Given text:
+-------+
Boost logo

Boost :

From: Gennaro Prota (gennaro_prota_at_[hidden])
Date: 2002-07-25 19:28:31


On Thu, 25 Jul 2002 17:57:26 +0200, Terje Slettebø
<tslettebo_at_[hidden]> wrote:

>(Sent as HTML, as it contains a table)
>
>>From: "Gennaro Prota" <gennaro_prota_at_[hidden]>
>
>>On Thu, 25 Jul 2002 06:28:15 +0200, Terje Slettebø
>><tslettebo_at_[hidden]> wrote:
>>
>>>By the way, I wasn't actually sure what to put as string-terminator,
>there.
>>>'\0' might be an alternative, but as this is supposed to work for other
>>>character types, as well (such as wchar_t), as I understand, this would
>mean
>>>that for wchar_t, you would have to have L'\0', instead. Therefore, I
>>>guessed that NULL or 0 would be ok..
>
>>Though NULL is required to expand to something that evaluates to 0 and
>>so would give no error in that context, it is actually intended for
>>pointers
>
>I know. NULL was only used earlier, to kind of signify that this was used as
>a "special value", and because I thought that NULL was required to be a
>macro for int 0. However, I agree that this is an inappropriate place for
>it (it's not a pointer, as you say), and the standard apparently doesn't
>guarantee that it's a macro for int, only a macro for an integral value.
+-------+
Provided data:

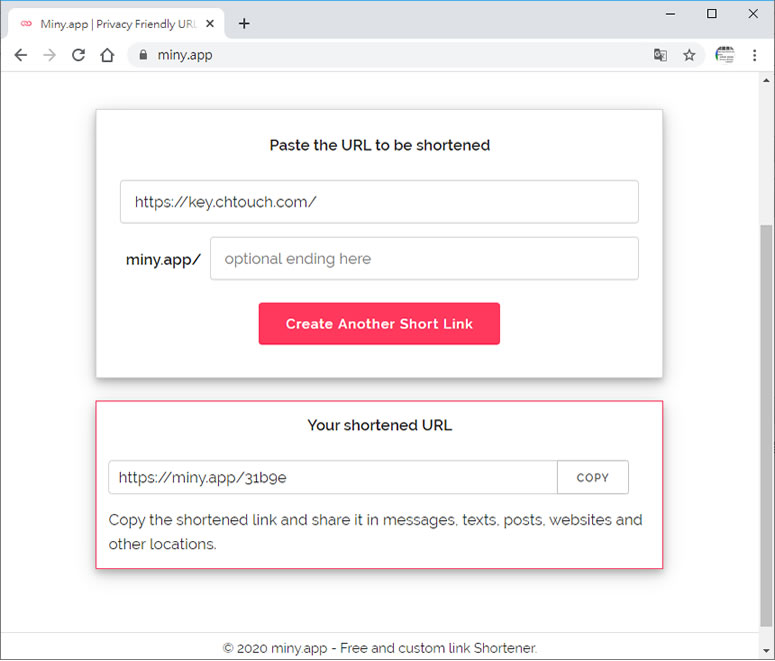Click Create Another Short Link button

coord(379,324)
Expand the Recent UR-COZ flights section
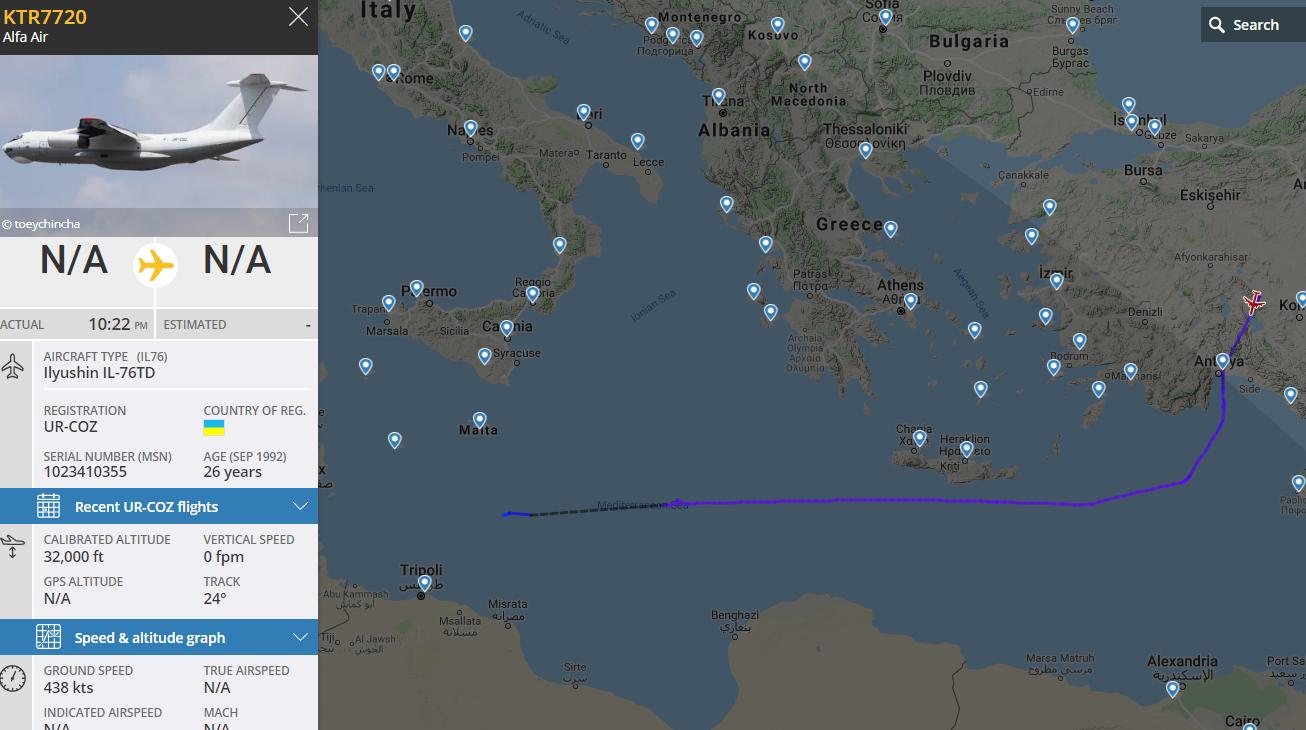Screen dimensions: 1306x730 click(x=300, y=506)
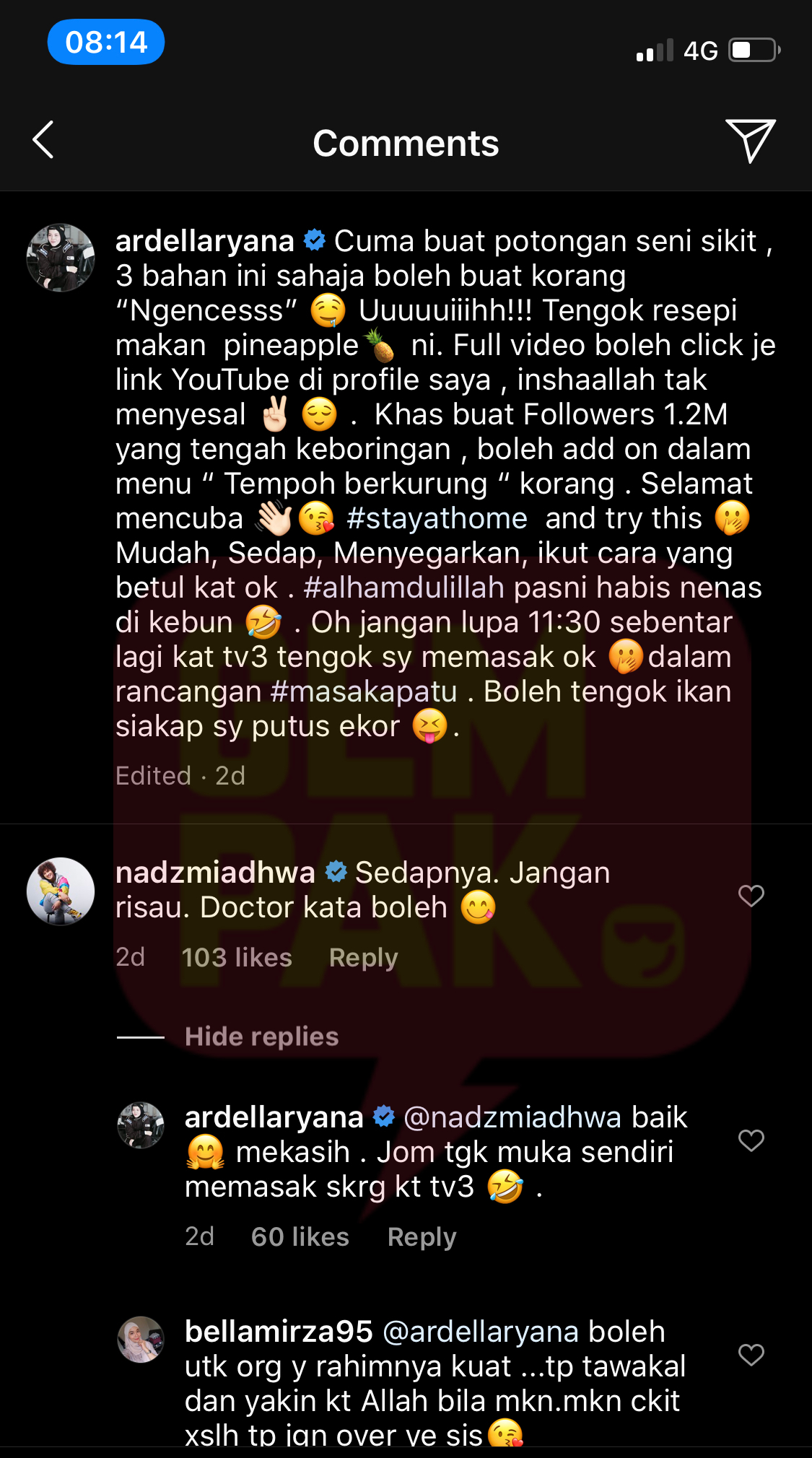Viewport: 812px width, 1458px height.
Task: View the 103 likes list
Action: coord(237,957)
+-------+
Set task 1:
Reproduce the mailing-list message word for word, everything from "From: Gennaro Prota" down to "contains a table)".
Set task 2:
According to the mailing-list message, what is NULL actually intended for?
Set task 3:
List every value that the mailing-list message names as a possible string terminator.

Exercise response 1:
From: Gennaro Prota (gennaro_prota_at_[hidden])
Date: 2002-07-25 19:28:31


On Thu, 25 Jul 2002 17:57:26 +0200, Terje Slettebø
<tslettebo_at_[hidden]> wrote:

>(Sent as HTML, as it contains a table)

Exercise response 2:
Pointers.

Exercise response 3:
- '\0'
- L'\0'
- NULL
- 0